Bugün Kürdler, dünya uluslar ailesinin eşit bir ferdi olmanın çabası içinde olmalıdır. Halbuki Kürdler bugün dünya uluslar ailesinin eşit bir ferdi olması bir tarafa bu ailenin bir üyesi bile değildir. Bu bakımdan Güney Kürdistan’daki devletleşme süreci desteklenmelidir. Bu çerçevede, Güney Kürdistan’da yapılması gereken çok iş olduğu da biliniyor. Ordunun, kurumların tekleştirilmesi, çok önemlidir. Siyasal partilere bağlı ordularla, partilere bağlı kurumlarla devletleşme olmaz. Para-banka işlerinin düzene sokulması, verginin geliştirilmesi, tarıma, hayvancılığa, turizme önem verilmesi yine önemlidir.
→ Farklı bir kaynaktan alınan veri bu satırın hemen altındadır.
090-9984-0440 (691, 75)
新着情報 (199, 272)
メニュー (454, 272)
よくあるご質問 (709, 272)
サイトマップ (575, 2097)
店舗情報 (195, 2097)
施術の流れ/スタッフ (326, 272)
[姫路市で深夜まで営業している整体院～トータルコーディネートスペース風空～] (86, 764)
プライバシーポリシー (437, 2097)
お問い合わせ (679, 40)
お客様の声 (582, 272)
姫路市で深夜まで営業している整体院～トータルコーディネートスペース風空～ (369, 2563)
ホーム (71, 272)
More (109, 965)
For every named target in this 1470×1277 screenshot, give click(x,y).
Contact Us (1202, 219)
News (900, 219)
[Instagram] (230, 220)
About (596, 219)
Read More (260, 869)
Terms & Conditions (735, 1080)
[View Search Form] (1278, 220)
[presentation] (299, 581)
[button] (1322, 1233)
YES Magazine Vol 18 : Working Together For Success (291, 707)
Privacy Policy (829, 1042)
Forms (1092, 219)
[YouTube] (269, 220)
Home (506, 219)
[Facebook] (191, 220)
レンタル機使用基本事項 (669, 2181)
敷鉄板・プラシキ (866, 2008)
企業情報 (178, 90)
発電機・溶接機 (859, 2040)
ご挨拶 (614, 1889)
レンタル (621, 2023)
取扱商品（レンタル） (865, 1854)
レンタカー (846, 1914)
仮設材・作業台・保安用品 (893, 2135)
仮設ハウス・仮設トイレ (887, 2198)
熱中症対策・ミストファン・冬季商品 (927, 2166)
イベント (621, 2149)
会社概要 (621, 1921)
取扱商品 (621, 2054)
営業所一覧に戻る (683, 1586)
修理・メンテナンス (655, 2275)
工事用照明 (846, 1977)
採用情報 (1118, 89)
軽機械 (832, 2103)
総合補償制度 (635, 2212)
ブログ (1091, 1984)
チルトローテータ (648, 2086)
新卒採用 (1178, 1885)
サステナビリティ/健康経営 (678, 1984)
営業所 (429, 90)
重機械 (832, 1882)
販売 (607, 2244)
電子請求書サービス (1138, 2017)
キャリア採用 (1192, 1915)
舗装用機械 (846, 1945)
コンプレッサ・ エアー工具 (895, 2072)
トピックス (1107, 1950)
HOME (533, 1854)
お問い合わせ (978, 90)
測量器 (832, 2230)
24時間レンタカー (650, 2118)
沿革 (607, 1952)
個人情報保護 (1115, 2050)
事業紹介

Kürdler arasında barışın kurulması ve geliştirilmesi çok önemlidir. Barış, kardeşlik, önce Kürdler arasında kurulmalıdır. Türk soluyla ittifak kurmanın, Suriye ille, Irakla, İranla ittifak aramanın Kürdler için hiçbir yararı yoktur. Kürdler arasında ittifak başta devleti rahatsız eder. Bu, devletin engelleyeceği bir süreçtir. Ama, Kürlder için yaşamsal olan budur. Örneğin, Türk soluyla ittifak Türk devletini güçlendirmekten başka bir sonuç vermez.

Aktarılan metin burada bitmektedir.